Do rozstrzygnięcia doszło na finiszu, kiedy to z peletonu wyłonił się Pedersen. Za jego plecami uplasował się piątkowy triumfator Jasper Philipsen (Alpecin-Deceuninck), który trzy razy w tej edycji stawał na najwyższym stopniu podium. Podium ósmego etapu uzupełnił drugi z Belgów - Wout van Aert. (Jumbo-Visma)
Najszybszym cyklistą ósmego etapu, w poprzednich wyścigach ani razu nie zameldował się w najlepszej trójce. Siódmy etap zakończył na dziesiątym. Takie samo miejsce zaliczył na etapie trzecim. Przed triumfem, najlepszą lokatą duńskiego kolarz była dziewiąta pozycja na trzecim etapie.
Obroniona koszulka lidera
Liderem klasyfikacji generalnej pozostał Duńczyk Jonas Vingegaard (Jumbo-Visma). Skandynaw wyprzedza drugiego Słoweńca Tadeja Pogacara (UAE Team Emirates) o 25 s. Trzeci Australijczyk Jai Hindley (Bora-hansgrohe) traci do lidera już ponad półtorej minuty.
W wyścigu udział bierze dwóch Polaków. W "generalce" Rafał Majka (UAE Team Emirates) jest 27., a Michał Kwiatkowski (Ineos Grenadiers) 46.
Wycofanie utytułowanego brytyjskiego kolarza
Z rywalizacji musiał się wycofać słynny sprinter Mark Cavendish (Astana Qazaqstan Team). 39-letni Brytyjczyk upadł po kolizji z innym zawodnikiem około 60 km przed metą.

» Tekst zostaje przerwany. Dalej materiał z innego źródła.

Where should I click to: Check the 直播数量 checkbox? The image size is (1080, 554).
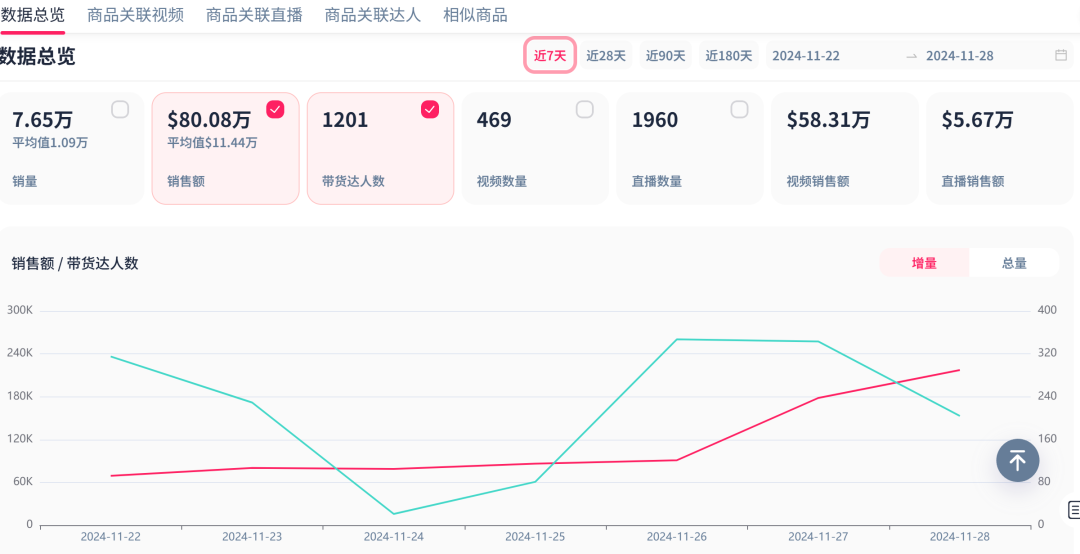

Cavendish jest współrekordzistą Tour de France, wspólnie z legendarnym Belgiem Eddy'm Merckx'em, pod względem zwycięstw etapowych. Obaj mają na koncie po 34 triumfy, a Brytyjczyk, wspierany przez swój nowy zespół, marzył o poprawienie bilansu. W piątek, na mecie siódmego etapu w Bordeaux, był drugi, ale sobotnia kraksa spowodowała, że musiał zrezygnować z dalszej jazdy
W niedzielę peleton przejedzie ponad 180 km z Saint-Leonard-de-Noblat do Puy de Dome. Etap wieńczy premia górska najwyższej kategorii.